**Task prompt**.
Reproduce the following lines verbatim, in their original order and without any alteration.

**Data to use**.
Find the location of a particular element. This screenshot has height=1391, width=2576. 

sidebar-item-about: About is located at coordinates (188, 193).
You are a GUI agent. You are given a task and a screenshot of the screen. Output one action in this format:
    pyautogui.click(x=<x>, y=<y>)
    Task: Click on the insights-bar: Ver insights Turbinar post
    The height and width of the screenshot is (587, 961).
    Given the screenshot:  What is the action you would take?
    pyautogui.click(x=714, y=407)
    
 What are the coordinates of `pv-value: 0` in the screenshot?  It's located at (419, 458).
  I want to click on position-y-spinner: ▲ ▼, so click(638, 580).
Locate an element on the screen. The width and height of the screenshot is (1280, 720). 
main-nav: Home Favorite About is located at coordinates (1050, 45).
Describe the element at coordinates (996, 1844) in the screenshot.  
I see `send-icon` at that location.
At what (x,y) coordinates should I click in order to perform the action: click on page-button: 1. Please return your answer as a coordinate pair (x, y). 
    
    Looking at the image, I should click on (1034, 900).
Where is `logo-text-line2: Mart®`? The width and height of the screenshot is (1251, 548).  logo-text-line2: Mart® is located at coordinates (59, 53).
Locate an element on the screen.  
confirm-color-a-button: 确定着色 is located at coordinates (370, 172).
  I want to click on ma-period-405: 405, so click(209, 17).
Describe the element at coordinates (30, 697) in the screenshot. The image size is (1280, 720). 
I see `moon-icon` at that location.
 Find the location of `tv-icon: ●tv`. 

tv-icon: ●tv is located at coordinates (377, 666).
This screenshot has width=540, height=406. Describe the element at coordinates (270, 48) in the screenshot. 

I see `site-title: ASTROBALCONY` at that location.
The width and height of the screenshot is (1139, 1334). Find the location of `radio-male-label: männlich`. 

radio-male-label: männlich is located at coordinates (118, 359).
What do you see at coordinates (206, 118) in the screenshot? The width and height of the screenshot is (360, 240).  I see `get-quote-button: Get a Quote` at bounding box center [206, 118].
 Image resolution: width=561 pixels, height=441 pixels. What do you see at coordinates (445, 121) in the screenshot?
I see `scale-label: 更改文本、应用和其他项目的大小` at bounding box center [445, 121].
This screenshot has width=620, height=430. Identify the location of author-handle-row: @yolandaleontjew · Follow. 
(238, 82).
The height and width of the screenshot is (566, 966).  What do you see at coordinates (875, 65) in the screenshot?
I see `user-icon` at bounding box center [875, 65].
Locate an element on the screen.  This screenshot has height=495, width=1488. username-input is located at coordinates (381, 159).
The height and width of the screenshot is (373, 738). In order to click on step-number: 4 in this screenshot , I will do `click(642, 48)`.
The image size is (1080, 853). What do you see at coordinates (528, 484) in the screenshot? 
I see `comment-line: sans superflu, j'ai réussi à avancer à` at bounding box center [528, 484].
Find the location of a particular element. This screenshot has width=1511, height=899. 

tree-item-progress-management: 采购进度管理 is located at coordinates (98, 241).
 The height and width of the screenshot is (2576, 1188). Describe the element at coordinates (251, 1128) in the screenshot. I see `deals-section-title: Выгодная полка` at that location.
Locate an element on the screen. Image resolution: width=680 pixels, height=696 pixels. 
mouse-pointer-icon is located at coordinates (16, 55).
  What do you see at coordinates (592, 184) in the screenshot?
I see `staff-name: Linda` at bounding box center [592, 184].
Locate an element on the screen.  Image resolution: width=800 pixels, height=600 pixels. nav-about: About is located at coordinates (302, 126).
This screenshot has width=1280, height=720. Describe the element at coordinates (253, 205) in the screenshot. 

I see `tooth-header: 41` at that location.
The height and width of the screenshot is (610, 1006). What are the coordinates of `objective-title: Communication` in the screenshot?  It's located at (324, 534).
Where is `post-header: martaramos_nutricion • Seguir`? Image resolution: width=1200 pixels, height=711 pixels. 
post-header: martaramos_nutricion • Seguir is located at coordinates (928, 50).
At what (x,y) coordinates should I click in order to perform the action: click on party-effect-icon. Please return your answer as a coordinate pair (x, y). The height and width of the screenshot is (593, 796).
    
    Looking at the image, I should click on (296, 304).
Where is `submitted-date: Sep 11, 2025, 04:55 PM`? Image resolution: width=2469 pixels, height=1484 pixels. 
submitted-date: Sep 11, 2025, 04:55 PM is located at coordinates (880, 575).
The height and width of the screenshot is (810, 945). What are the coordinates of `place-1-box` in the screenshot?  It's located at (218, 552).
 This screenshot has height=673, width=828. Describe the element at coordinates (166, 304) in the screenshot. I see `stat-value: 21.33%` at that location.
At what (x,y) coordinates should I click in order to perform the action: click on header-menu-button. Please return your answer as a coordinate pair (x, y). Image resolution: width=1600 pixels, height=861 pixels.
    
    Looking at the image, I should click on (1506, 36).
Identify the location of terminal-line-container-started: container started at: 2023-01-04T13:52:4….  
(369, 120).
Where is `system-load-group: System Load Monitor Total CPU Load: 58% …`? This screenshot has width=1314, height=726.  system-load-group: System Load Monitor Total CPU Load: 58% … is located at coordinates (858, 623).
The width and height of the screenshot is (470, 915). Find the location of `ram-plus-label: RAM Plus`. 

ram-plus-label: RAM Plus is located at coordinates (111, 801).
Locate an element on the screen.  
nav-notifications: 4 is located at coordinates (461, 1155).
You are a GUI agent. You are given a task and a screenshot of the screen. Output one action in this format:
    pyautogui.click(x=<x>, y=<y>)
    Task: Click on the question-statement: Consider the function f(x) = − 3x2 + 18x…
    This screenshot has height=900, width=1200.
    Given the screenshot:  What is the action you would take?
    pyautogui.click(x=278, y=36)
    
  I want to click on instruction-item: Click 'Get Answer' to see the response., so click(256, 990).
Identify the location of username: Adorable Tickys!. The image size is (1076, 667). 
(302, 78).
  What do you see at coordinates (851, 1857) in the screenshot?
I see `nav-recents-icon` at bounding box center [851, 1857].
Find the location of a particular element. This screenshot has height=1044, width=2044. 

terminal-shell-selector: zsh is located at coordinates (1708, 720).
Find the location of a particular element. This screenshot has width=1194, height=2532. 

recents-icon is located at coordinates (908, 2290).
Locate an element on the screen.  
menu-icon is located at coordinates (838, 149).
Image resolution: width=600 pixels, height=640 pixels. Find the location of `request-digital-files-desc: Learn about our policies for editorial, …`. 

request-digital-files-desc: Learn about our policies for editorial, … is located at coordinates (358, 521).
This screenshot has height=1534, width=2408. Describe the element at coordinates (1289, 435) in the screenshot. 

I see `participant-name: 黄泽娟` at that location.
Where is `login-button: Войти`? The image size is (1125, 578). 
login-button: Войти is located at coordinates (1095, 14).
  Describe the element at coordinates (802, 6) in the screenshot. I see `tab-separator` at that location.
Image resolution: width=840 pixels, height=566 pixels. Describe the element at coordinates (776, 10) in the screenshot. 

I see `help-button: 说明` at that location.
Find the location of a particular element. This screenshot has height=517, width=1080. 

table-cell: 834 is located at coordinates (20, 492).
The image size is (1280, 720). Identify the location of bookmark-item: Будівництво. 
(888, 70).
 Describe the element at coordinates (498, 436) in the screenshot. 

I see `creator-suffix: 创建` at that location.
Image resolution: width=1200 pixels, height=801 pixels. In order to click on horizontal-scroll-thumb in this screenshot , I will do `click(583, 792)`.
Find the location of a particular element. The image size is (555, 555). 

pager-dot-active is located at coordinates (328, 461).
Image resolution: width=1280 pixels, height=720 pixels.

**Reply**.
Find the location of a particular element. This screenshot has height=1391, width=2576. 

sidebar-item-about: About is located at coordinates (188, 193).
You are a GUI agent. You are given a task and a screenshot of the screen. Output one action in this format:
    pyautogui.click(x=<x>, y=<y>)
    Task: Click on the insights-bar: Ver insights Turbinar post
    The height and width of the screenshot is (587, 961).
    Given the screenshot:  What is the action you would take?
    pyautogui.click(x=714, y=407)
    
 What are the coordinates of `pv-value: 0` in the screenshot?  It's located at (419, 458).
  I want to click on position-y-spinner: ▲ ▼, so click(638, 580).
Locate an element on the screen. The width and height of the screenshot is (1280, 720). 
main-nav: Home Favorite About is located at coordinates (1050, 45).
Describe the element at coordinates (996, 1844) in the screenshot.  
I see `send-icon` at that location.
At what (x,y) coordinates should I click in order to perform the action: click on page-button: 1. Please return your answer as a coordinate pair (x, y). 
    
    Looking at the image, I should click on (1034, 900).
Where is `logo-text-line2: Mart®`? The width and height of the screenshot is (1251, 548).  logo-text-line2: Mart® is located at coordinates (59, 53).
Locate an element on the screen.  
confirm-color-a-button: 确定着色 is located at coordinates (370, 172).
  I want to click on ma-period-405: 405, so click(209, 17).
Describe the element at coordinates (30, 697) in the screenshot. The image size is (1280, 720). 
I see `moon-icon` at that location.
 Find the location of `tv-icon: ●tv`. 

tv-icon: ●tv is located at coordinates (377, 666).
This screenshot has width=540, height=406. Describe the element at coordinates (270, 48) in the screenshot. 

I see `site-title: ASTROBALCONY` at that location.
The width and height of the screenshot is (1139, 1334). Find the location of `radio-male-label: männlich`. 

radio-male-label: männlich is located at coordinates (118, 359).
What do you see at coordinates (206, 118) in the screenshot? The width and height of the screenshot is (360, 240).  I see `get-quote-button: Get a Quote` at bounding box center [206, 118].
 Image resolution: width=561 pixels, height=441 pixels. What do you see at coordinates (445, 121) in the screenshot?
I see `scale-label: 更改文本、应用和其他项目的大小` at bounding box center [445, 121].
This screenshot has width=620, height=430. Identify the location of author-handle-row: @yolandaleontjew · Follow. 
(238, 82).
The height and width of the screenshot is (566, 966).  What do you see at coordinates (875, 65) in the screenshot?
I see `user-icon` at bounding box center [875, 65].
Locate an element on the screen.  This screenshot has height=495, width=1488. username-input is located at coordinates (381, 159).
The height and width of the screenshot is (373, 738). In order to click on step-number: 4 in this screenshot , I will do `click(642, 48)`.
The image size is (1080, 853). What do you see at coordinates (528, 484) in the screenshot? 
I see `comment-line: sans superflu, j'ai réussi à avancer à` at bounding box center [528, 484].
Find the location of a particular element. This screenshot has width=1511, height=899. 

tree-item-progress-management: 采购进度管理 is located at coordinates (98, 241).
 The height and width of the screenshot is (2576, 1188). Describe the element at coordinates (251, 1128) in the screenshot. I see `deals-section-title: Выгодная полка` at that location.
Locate an element on the screen. Image resolution: width=680 pixels, height=696 pixels. 
mouse-pointer-icon is located at coordinates (16, 55).
  What do you see at coordinates (592, 184) in the screenshot?
I see `staff-name: Linda` at bounding box center [592, 184].
Locate an element on the screen.  Image resolution: width=800 pixels, height=600 pixels. nav-about: About is located at coordinates (302, 126).
This screenshot has width=1280, height=720. Describe the element at coordinates (253, 205) in the screenshot. 

I see `tooth-header: 41` at that location.
The height and width of the screenshot is (610, 1006). What are the coordinates of `objective-title: Communication` in the screenshot?  It's located at (324, 534).
Where is `post-header: martaramos_nutricion • Seguir`? Image resolution: width=1200 pixels, height=711 pixels. 
post-header: martaramos_nutricion • Seguir is located at coordinates (928, 50).
At what (x,y) coordinates should I click in order to perform the action: click on party-effect-icon. Please return your answer as a coordinate pair (x, y). The height and width of the screenshot is (593, 796).
    
    Looking at the image, I should click on (296, 304).
Where is `submitted-date: Sep 11, 2025, 04:55 PM`? Image resolution: width=2469 pixels, height=1484 pixels. 
submitted-date: Sep 11, 2025, 04:55 PM is located at coordinates (880, 575).
The height and width of the screenshot is (810, 945). What are the coordinates of `place-1-box` in the screenshot?  It's located at (218, 552).
 This screenshot has height=673, width=828. Describe the element at coordinates (166, 304) in the screenshot. I see `stat-value: 21.33%` at that location.
At what (x,y) coordinates should I click in order to perform the action: click on header-menu-button. Please return your answer as a coordinate pair (x, y). Image resolution: width=1600 pixels, height=861 pixels.
    
    Looking at the image, I should click on (1506, 36).
Identify the location of terminal-line-container-started: container started at: 2023-01-04T13:52:4….  
(369, 120).
Where is `system-load-group: System Load Monitor Total CPU Load: 58% …`? This screenshot has width=1314, height=726.  system-load-group: System Load Monitor Total CPU Load: 58% … is located at coordinates (858, 623).
The width and height of the screenshot is (470, 915). Find the location of `ram-plus-label: RAM Plus`. 

ram-plus-label: RAM Plus is located at coordinates (111, 801).
Locate an element on the screen.  
nav-notifications: 4 is located at coordinates (461, 1155).
You are a GUI agent. You are given a task and a screenshot of the screen. Output one action in this format:
    pyautogui.click(x=<x>, y=<y>)
    Task: Click on the question-statement: Consider the function f(x) = − 3x2 + 18x…
    This screenshot has height=900, width=1200.
    Given the screenshot:  What is the action you would take?
    pyautogui.click(x=278, y=36)
    
  I want to click on instruction-item: Click 'Get Answer' to see the response., so click(256, 990).
Identify the location of username: Adorable Tickys!. The image size is (1076, 667). 
(302, 78).
  What do you see at coordinates (851, 1857) in the screenshot?
I see `nav-recents-icon` at bounding box center [851, 1857].
Find the location of a particular element. This screenshot has height=1044, width=2044. 

terminal-shell-selector: zsh is located at coordinates (1708, 720).
Find the location of a particular element. This screenshot has width=1194, height=2532. 

recents-icon is located at coordinates (908, 2290).
Locate an element on the screen.  
menu-icon is located at coordinates (838, 149).
Image resolution: width=600 pixels, height=640 pixels. Find the location of `request-digital-files-desc: Learn about our policies for editorial, …`. 

request-digital-files-desc: Learn about our policies for editorial, … is located at coordinates (358, 521).
This screenshot has height=1534, width=2408. Describe the element at coordinates (1289, 435) in the screenshot. 

I see `participant-name: 黄泽娟` at that location.
Where is `login-button: Войти`? The image size is (1125, 578). 
login-button: Войти is located at coordinates (1095, 14).
  Describe the element at coordinates (802, 6) in the screenshot. I see `tab-separator` at that location.
Image resolution: width=840 pixels, height=566 pixels. Describe the element at coordinates (776, 10) in the screenshot. 

I see `help-button: 说明` at that location.
Find the location of a particular element. This screenshot has height=517, width=1080. 

table-cell: 834 is located at coordinates (20, 492).
The image size is (1280, 720). Identify the location of bookmark-item: Будівництво. 
(888, 70).
 Describe the element at coordinates (498, 436) in the screenshot. 

I see `creator-suffix: 创建` at that location.
Image resolution: width=1200 pixels, height=801 pixels. In order to click on horizontal-scroll-thumb in this screenshot , I will do `click(583, 792)`.
Find the location of a particular element. The image size is (555, 555). 

pager-dot-active is located at coordinates (328, 461).
Image resolution: width=1280 pixels, height=720 pixels.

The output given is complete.